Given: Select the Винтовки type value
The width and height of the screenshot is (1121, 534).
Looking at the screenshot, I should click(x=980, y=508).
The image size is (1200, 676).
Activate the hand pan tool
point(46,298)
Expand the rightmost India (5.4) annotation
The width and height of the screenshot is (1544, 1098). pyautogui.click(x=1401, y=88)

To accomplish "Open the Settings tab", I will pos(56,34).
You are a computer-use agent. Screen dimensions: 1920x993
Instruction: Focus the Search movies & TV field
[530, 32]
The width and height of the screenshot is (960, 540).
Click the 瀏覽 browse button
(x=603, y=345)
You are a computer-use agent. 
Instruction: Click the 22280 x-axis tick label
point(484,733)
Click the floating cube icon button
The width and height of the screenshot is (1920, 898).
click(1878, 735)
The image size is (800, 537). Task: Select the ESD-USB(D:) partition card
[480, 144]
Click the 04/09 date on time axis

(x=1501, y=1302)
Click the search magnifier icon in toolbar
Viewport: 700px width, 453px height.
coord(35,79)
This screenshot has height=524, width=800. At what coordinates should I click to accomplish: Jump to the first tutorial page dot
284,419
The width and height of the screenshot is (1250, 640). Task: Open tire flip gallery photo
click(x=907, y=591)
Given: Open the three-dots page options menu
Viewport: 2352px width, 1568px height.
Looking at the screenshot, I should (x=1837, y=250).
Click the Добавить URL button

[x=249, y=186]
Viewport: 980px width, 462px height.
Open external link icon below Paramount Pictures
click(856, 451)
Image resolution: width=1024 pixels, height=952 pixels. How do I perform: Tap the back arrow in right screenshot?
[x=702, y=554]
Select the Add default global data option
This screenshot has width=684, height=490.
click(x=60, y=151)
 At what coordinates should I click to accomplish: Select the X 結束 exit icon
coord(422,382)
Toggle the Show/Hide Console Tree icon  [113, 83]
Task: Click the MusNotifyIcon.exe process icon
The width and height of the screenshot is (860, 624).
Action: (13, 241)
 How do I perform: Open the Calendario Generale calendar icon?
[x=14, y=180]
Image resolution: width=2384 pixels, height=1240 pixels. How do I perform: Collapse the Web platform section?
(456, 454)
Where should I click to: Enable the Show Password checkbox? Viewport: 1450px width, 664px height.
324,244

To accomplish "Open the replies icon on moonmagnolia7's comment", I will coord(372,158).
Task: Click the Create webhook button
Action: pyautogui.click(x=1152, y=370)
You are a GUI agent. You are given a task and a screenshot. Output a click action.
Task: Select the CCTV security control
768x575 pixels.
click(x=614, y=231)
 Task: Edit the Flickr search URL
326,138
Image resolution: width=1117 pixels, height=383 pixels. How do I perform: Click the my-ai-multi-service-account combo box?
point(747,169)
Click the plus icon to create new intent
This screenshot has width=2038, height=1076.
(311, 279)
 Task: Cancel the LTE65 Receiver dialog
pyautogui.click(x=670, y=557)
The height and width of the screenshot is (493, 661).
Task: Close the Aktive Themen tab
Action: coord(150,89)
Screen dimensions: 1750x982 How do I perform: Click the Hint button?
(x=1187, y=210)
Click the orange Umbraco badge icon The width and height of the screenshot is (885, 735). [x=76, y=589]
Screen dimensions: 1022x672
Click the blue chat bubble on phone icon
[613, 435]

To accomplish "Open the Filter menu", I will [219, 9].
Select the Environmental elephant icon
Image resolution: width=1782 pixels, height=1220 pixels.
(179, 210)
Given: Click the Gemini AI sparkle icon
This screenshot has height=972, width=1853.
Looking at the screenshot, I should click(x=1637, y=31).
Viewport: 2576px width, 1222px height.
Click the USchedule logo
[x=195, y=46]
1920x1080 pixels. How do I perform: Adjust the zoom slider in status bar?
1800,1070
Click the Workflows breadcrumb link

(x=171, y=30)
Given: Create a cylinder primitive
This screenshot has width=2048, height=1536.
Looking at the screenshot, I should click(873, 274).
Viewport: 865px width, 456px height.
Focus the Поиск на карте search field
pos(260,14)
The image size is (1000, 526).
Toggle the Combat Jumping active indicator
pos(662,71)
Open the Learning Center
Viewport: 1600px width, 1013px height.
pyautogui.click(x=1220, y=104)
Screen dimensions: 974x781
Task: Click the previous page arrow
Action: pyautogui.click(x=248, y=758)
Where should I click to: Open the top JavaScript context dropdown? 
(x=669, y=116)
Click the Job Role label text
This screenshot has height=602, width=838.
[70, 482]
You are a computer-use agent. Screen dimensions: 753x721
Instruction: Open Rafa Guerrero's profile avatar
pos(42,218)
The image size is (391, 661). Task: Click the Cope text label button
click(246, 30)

◆ Set problem: Please swap "Viewport" for "Display" in the items from the line with "Click the Workflows breadcrumb link" through the end of the items, and write out only those lines with nothing else changed.

◆ Exercise solution:
Click the Workflows breadcrumb link

(x=171, y=30)
Given: Create a cylinder primitive
This screenshot has width=2048, height=1536.
Looking at the screenshot, I should click(873, 274).
Display: 865px width, 456px height.
Focus the Поиск на карте search field
pos(260,14)
The image size is (1000, 526).
Toggle the Combat Jumping active indicator
pos(662,71)
Open the Learning Center
Display: 1600px width, 1013px height.
pyautogui.click(x=1220, y=104)
Screen dimensions: 974x781
Task: Click the previous page arrow
Action: pyautogui.click(x=248, y=758)
Where should I click to: Open the top JavaScript context dropdown? 
(x=669, y=116)
Click the Job Role label text
This screenshot has height=602, width=838.
[70, 482]
You are a computer-use agent. Screen dimensions: 753x721
Instruction: Open Rafa Guerrero's profile avatar
pos(42,218)
The image size is (391, 661). Task: Click the Cope text label button
click(246, 30)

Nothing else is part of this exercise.